# start of DATASET RECORDS

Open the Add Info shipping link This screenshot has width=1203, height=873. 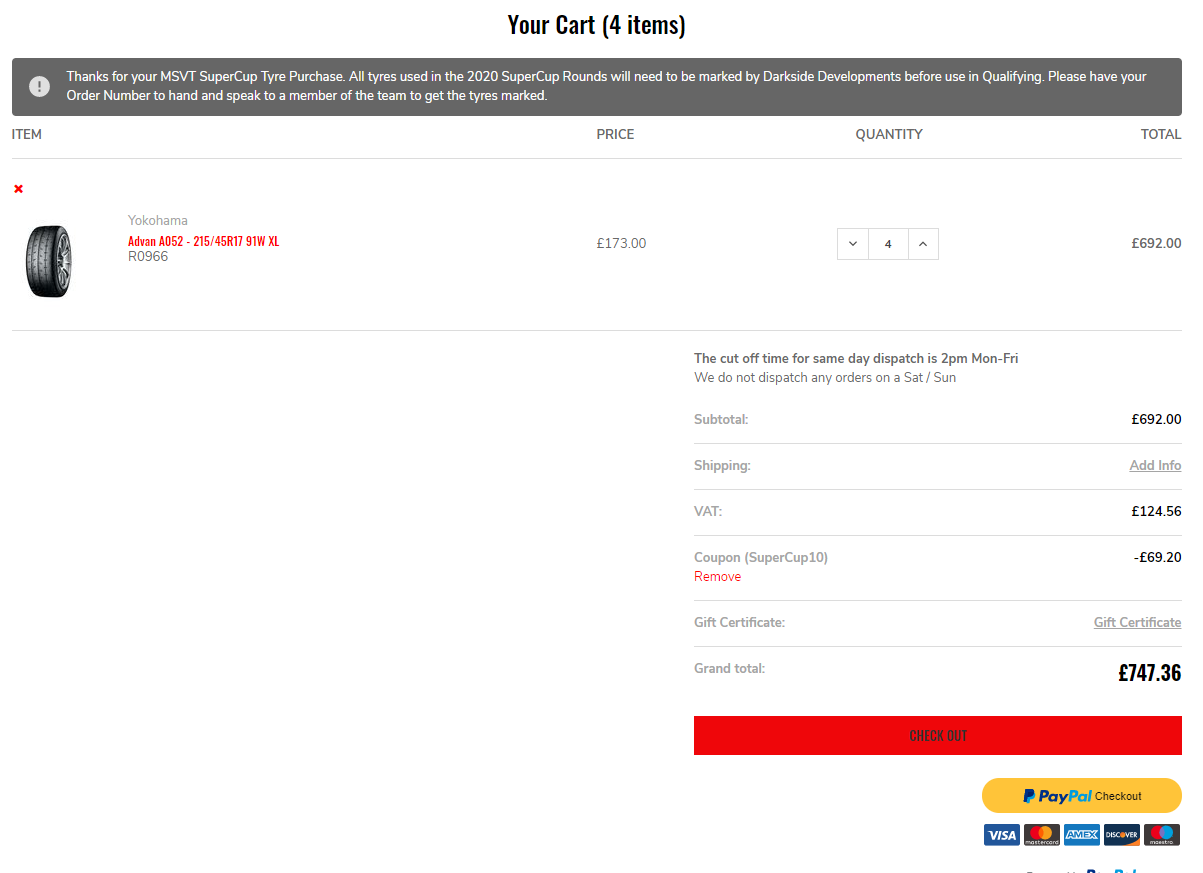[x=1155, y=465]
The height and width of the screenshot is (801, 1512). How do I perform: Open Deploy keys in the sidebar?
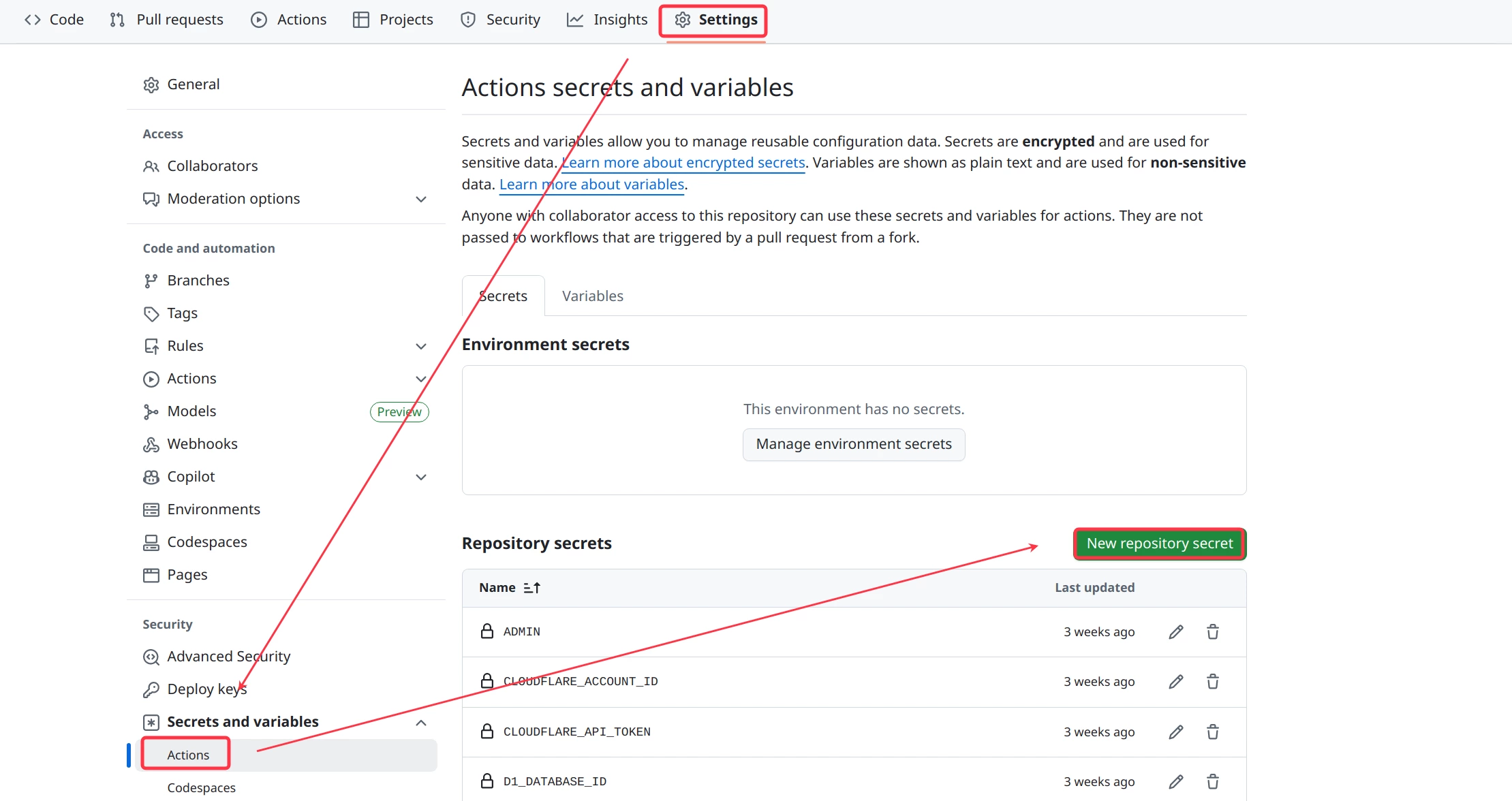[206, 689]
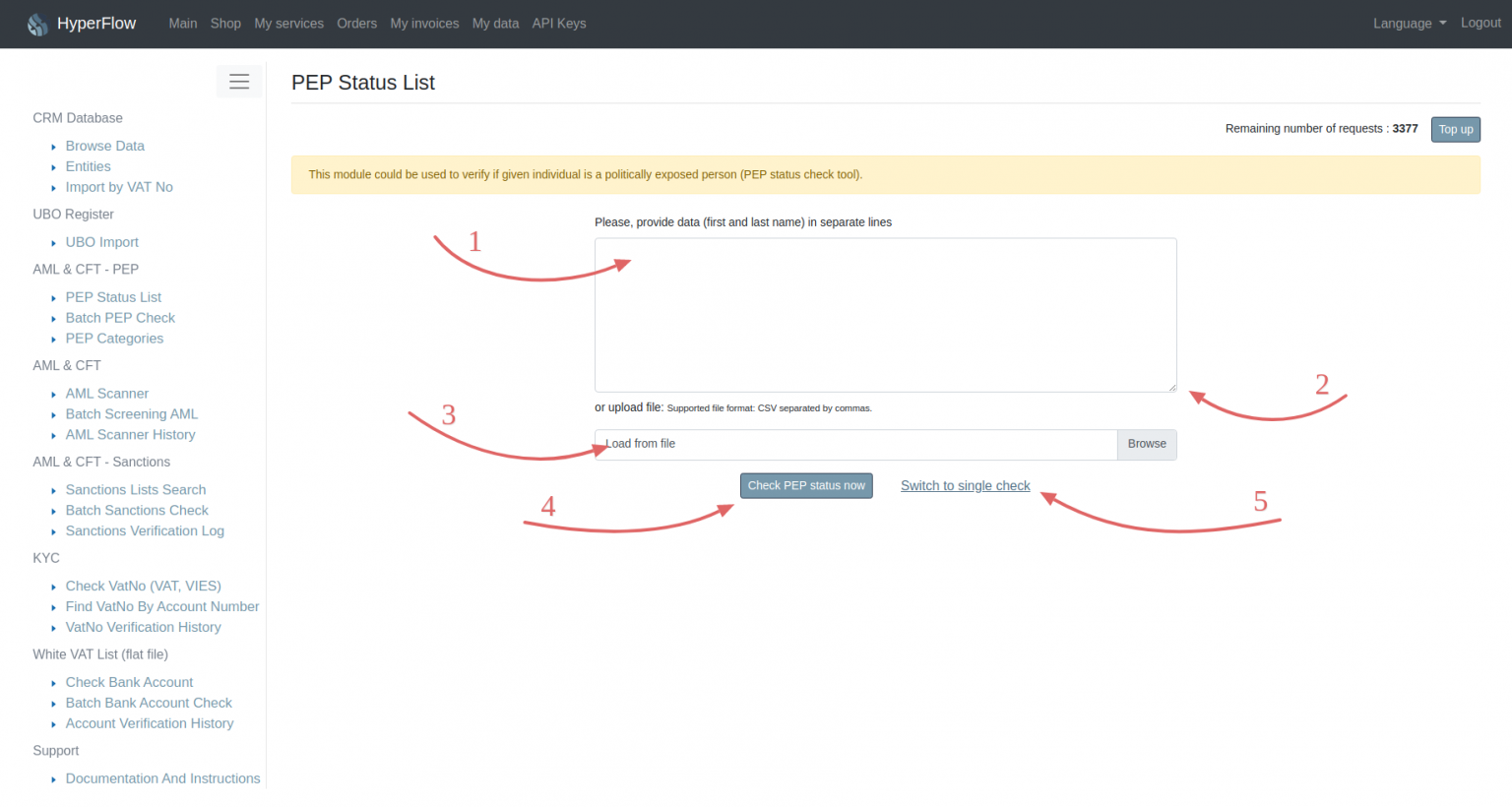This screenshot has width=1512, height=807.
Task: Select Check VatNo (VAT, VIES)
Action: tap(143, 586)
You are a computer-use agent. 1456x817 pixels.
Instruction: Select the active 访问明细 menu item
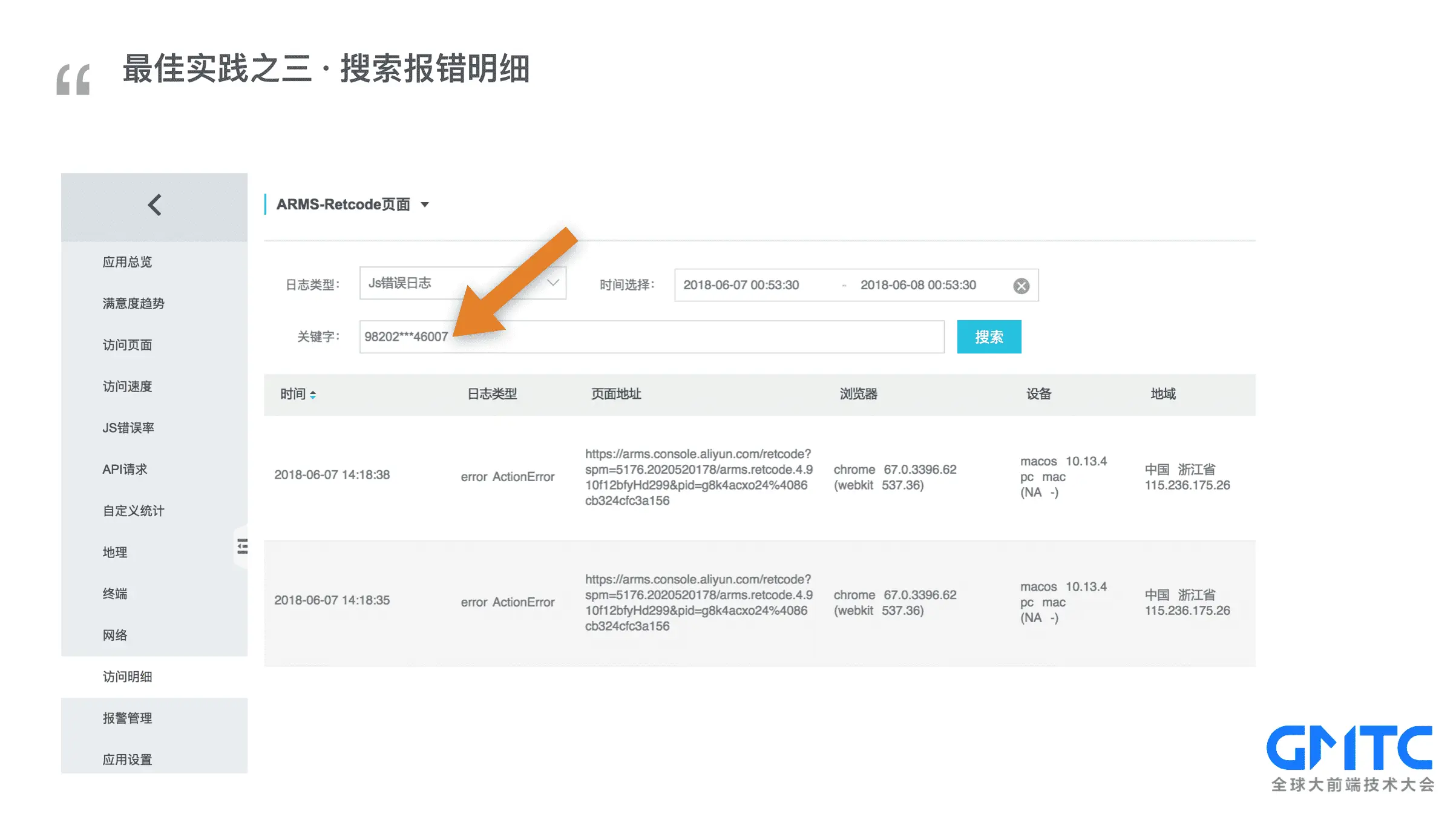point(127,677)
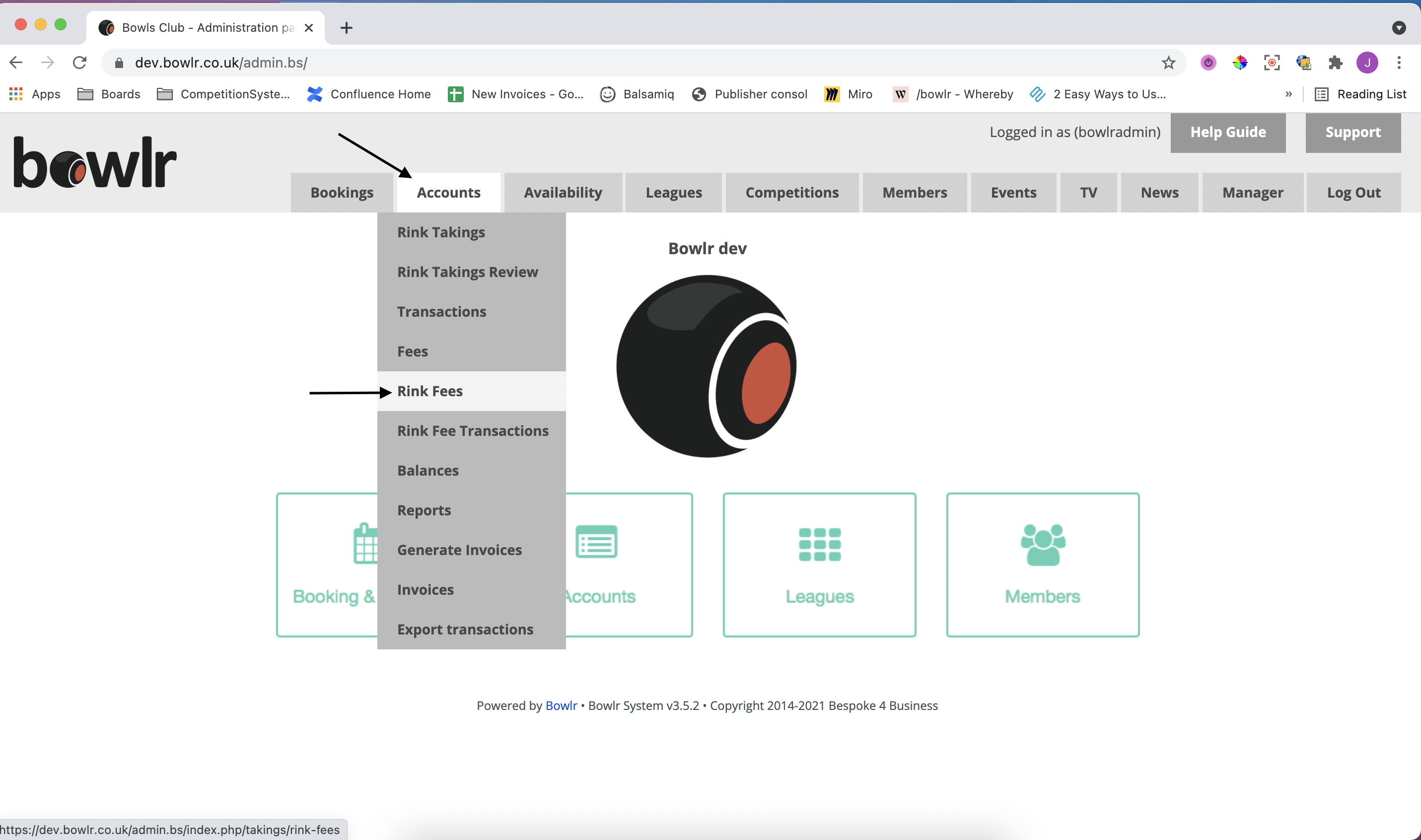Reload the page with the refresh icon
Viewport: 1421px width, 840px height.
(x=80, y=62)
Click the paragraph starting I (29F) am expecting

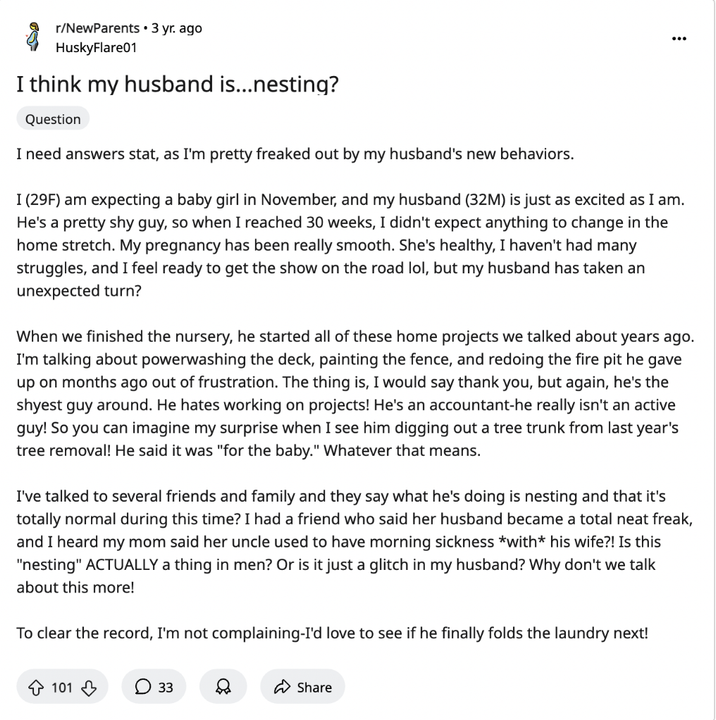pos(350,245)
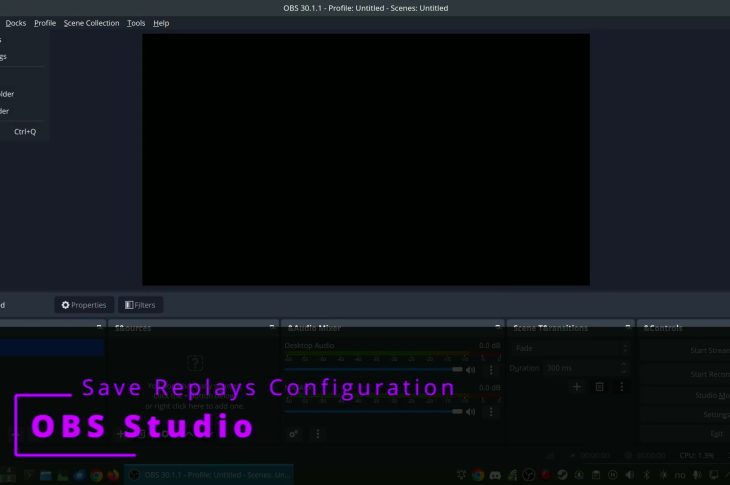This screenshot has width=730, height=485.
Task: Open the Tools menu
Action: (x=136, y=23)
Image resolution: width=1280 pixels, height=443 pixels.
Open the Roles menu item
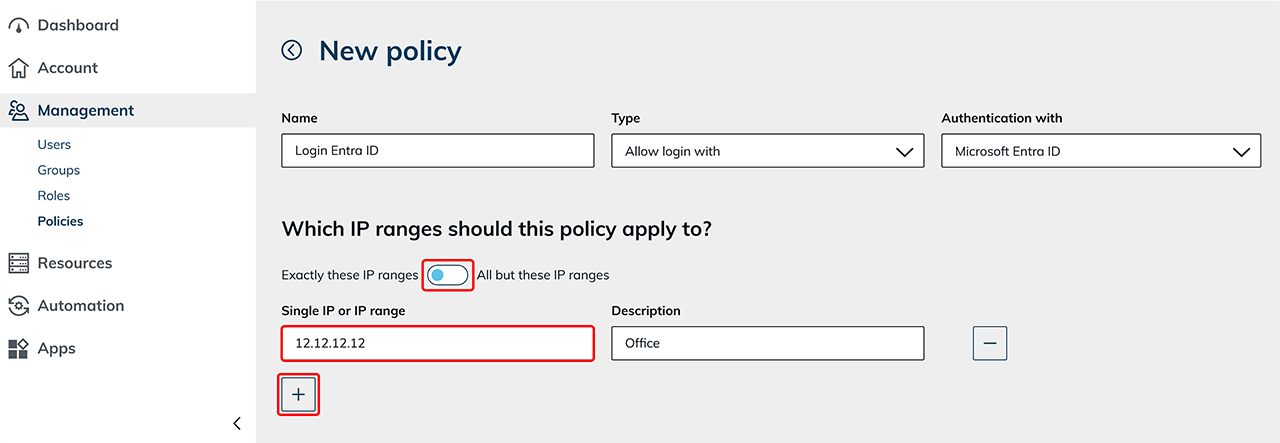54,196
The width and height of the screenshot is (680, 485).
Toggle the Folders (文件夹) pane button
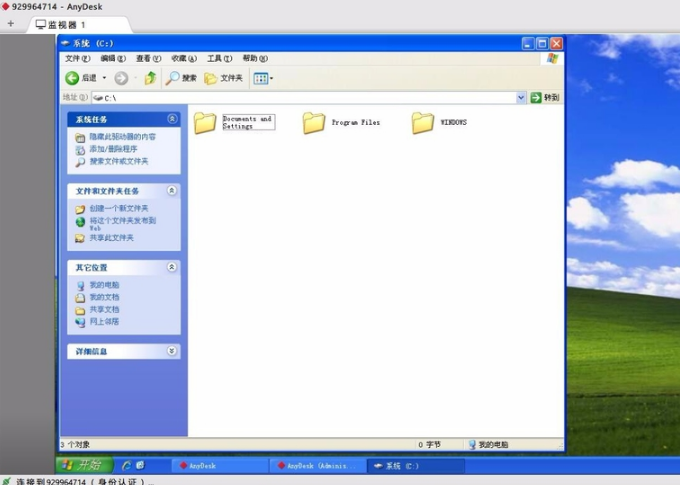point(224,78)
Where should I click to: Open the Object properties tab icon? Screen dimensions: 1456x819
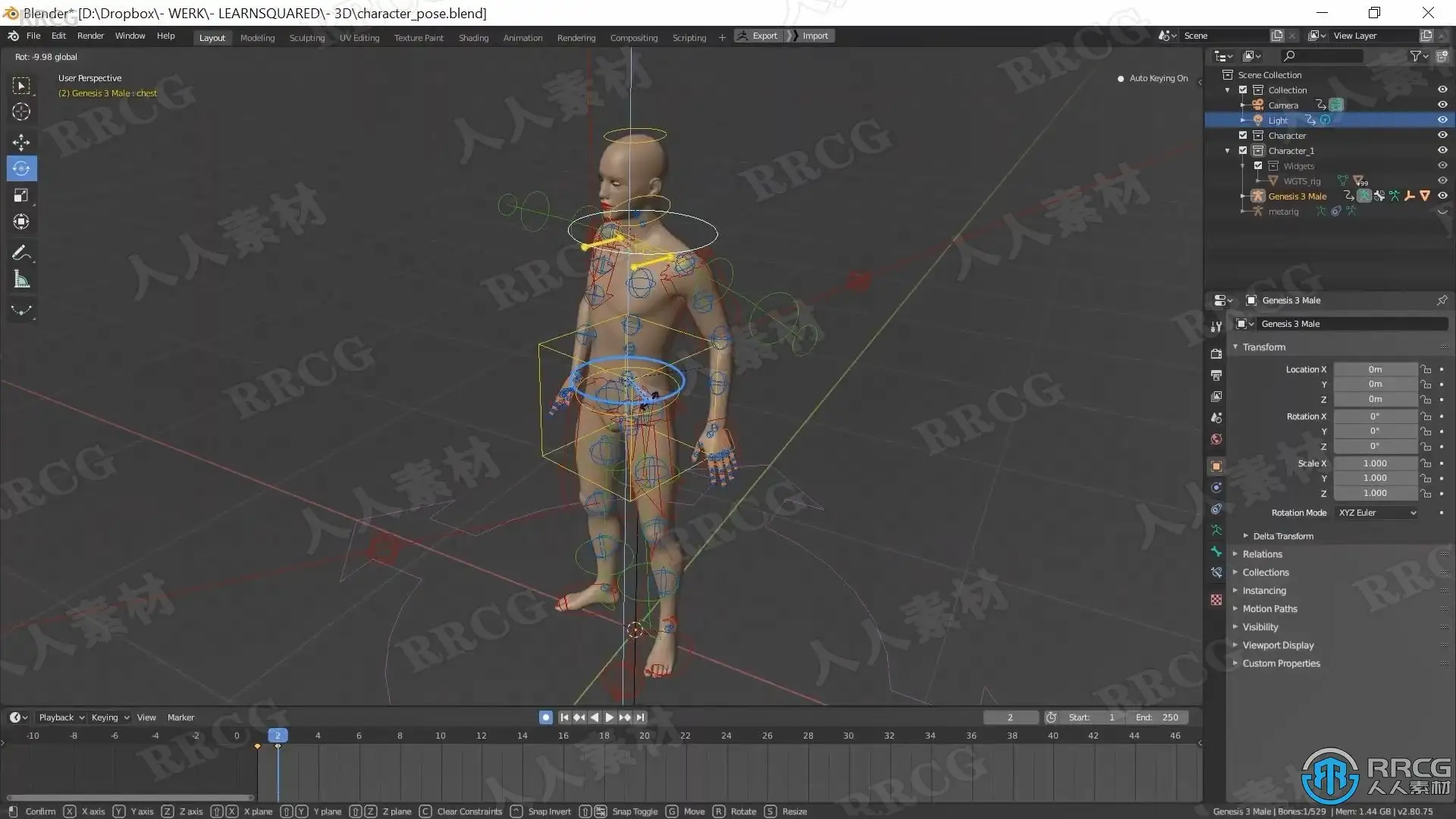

# end of DATASET RECORDS

Copy word for word the lines that begin with the one containing "Image resolution: width=1280" and run through the end of the entries, leaving the pictures out of your answer.

Image resolution: width=1280 pixels, height=443 pixels.
Open the Roles menu item
54,196
The width and height of the screenshot is (680, 485).
Toggle the Folders (文件夹) pane button
point(224,78)
Where should I click to: Open the Object properties tab icon? Screen dimensions: 1456x819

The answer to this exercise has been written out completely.